§ TASK TO CARRY OUT: Type out all the records again exactly.

***** GIVEN RECORDS *****

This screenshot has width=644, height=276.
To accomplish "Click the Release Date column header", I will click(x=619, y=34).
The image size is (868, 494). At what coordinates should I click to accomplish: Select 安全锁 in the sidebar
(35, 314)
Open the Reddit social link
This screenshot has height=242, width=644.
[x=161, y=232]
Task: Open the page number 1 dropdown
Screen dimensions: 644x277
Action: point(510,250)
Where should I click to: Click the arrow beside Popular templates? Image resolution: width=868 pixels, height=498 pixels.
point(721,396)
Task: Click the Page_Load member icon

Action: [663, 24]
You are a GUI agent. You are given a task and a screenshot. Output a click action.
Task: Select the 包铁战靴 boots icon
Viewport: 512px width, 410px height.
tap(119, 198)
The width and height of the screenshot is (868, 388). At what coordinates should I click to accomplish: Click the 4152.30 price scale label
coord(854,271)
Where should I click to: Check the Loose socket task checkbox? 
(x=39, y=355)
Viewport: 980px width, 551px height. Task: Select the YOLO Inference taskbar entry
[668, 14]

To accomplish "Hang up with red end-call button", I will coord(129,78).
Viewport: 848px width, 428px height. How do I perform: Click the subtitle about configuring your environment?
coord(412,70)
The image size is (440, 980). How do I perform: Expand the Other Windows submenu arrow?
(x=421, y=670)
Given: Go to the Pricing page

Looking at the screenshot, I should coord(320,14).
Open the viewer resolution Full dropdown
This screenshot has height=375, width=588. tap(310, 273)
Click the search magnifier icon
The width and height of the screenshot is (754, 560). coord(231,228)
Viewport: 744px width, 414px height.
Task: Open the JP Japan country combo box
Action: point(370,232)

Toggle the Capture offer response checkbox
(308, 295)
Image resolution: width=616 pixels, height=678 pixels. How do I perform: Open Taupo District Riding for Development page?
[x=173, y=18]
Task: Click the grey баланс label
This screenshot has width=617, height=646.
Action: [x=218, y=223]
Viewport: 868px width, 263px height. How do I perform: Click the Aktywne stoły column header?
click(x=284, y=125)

*****

§ COMPLETED EXERCISE:
This screenshot has width=644, height=276.
To accomplish "Click the Release Date column header", I will click(x=619, y=34).
The image size is (868, 494). At what coordinates should I click to accomplish: Select 安全锁 in the sidebar
(35, 314)
Open the Reddit social link
This screenshot has height=242, width=644.
[x=161, y=232]
Task: Open the page number 1 dropdown
Screen dimensions: 644x277
Action: point(510,250)
Where should I click to: Click the arrow beside Popular templates? Image resolution: width=868 pixels, height=498 pixels.
point(721,396)
Task: Click the Page_Load member icon

Action: [663, 24]
You are a GUI agent. You are given a task and a screenshot. Output a click action.
Task: Select the 包铁战靴 boots icon
Viewport: 512px width, 410px height.
tap(119, 198)
The width and height of the screenshot is (868, 388). At what coordinates should I click to accomplish: Click the 4152.30 price scale label
coord(854,271)
Where should I click to: Check the Loose socket task checkbox? 
(x=39, y=355)
Viewport: 980px width, 551px height. Task: Select the YOLO Inference taskbar entry
[668, 14]

To accomplish "Hang up with red end-call button", I will coord(129,78).
Viewport: 848px width, 428px height. How do I perform: Click the subtitle about configuring your environment?
coord(412,70)
The image size is (440, 980). How do I perform: Expand the Other Windows submenu arrow?
(x=421, y=670)
Given: Go to the Pricing page

Looking at the screenshot, I should coord(320,14).
Open the viewer resolution Full dropdown
This screenshot has height=375, width=588. tap(310, 273)
Click the search magnifier icon
The width and height of the screenshot is (754, 560). coord(231,228)
Viewport: 744px width, 414px height.
Task: Open the JP Japan country combo box
Action: point(370,232)

Toggle the Capture offer response checkbox
(308, 295)
Image resolution: width=616 pixels, height=678 pixels. How do I perform: Open Taupo District Riding for Development page?
[x=173, y=18]
Task: Click the grey баланс label
This screenshot has width=617, height=646.
Action: [x=218, y=223]
Viewport: 868px width, 263px height. How do I perform: Click the Aktywne stoły column header?
click(x=284, y=125)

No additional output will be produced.